▽

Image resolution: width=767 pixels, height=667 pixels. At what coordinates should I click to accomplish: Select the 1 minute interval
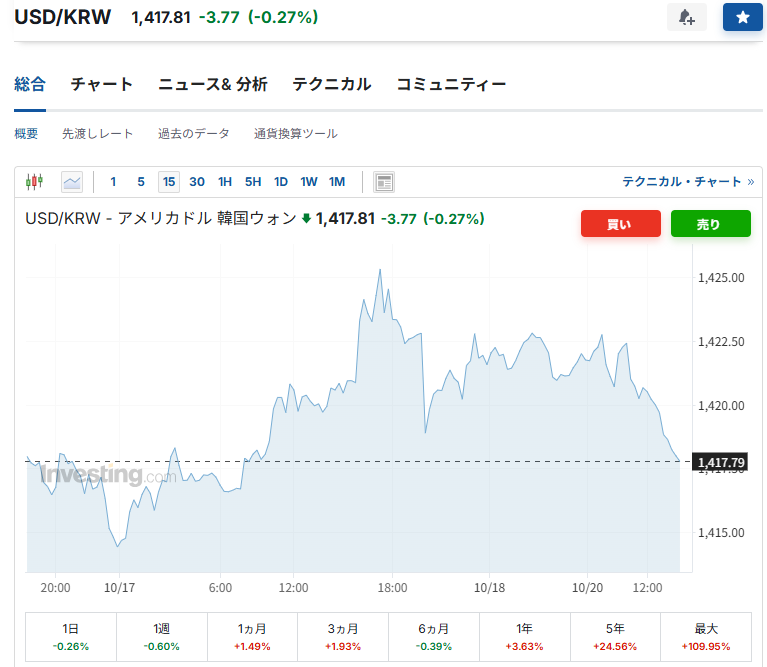113,181
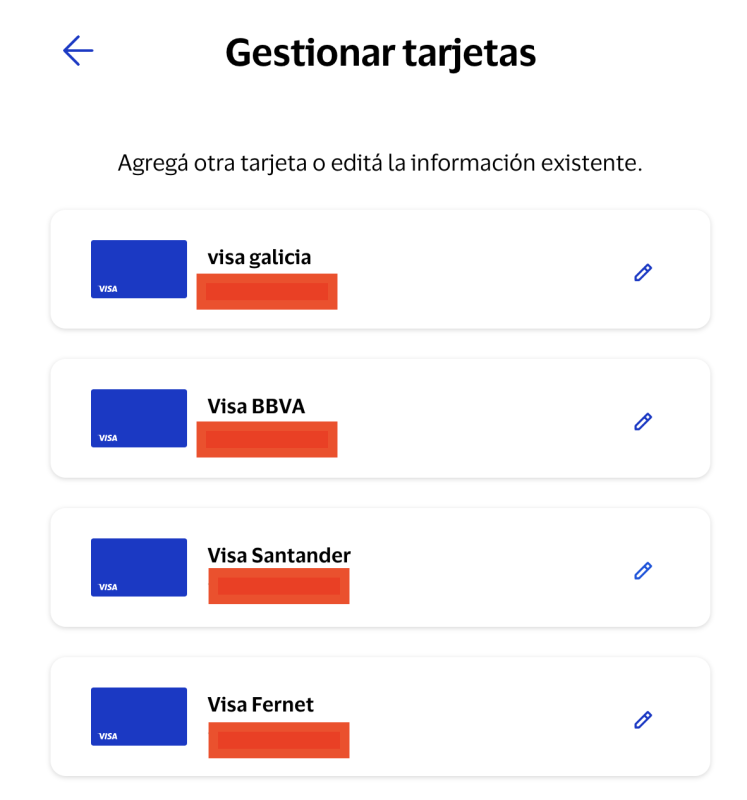Tap the redacted number below Visa BBVA

point(267,439)
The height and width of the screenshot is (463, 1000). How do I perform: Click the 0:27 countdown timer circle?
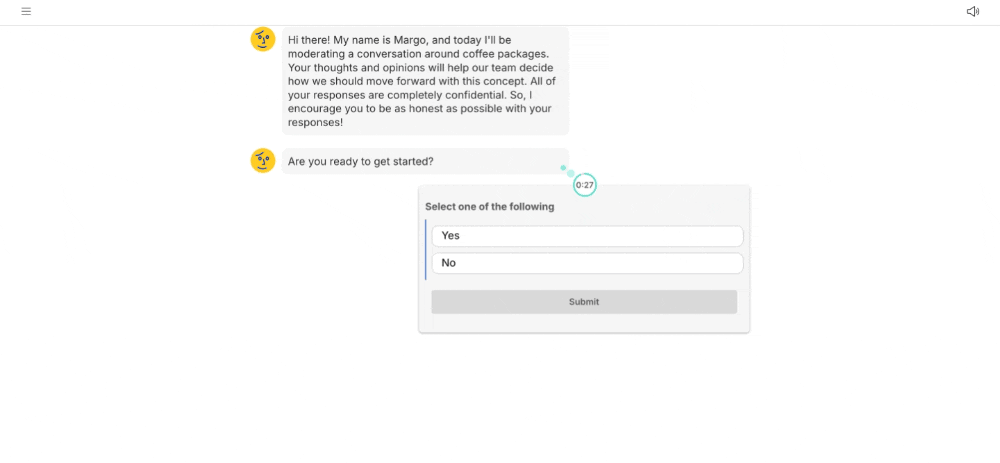(x=585, y=185)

△

* TASK *
Every line of the material above must be written out exactly, with no pictures.

* RESULT *
Image resolution: width=767 pixels, height=667 pixels. At what coordinates should I click to accomplish: Select the 1 minute interval
113,181
Tap the redacted number below Visa BBVA

point(267,439)
The height and width of the screenshot is (463, 1000). How do I perform: Click the 0:27 countdown timer circle?
(x=585, y=185)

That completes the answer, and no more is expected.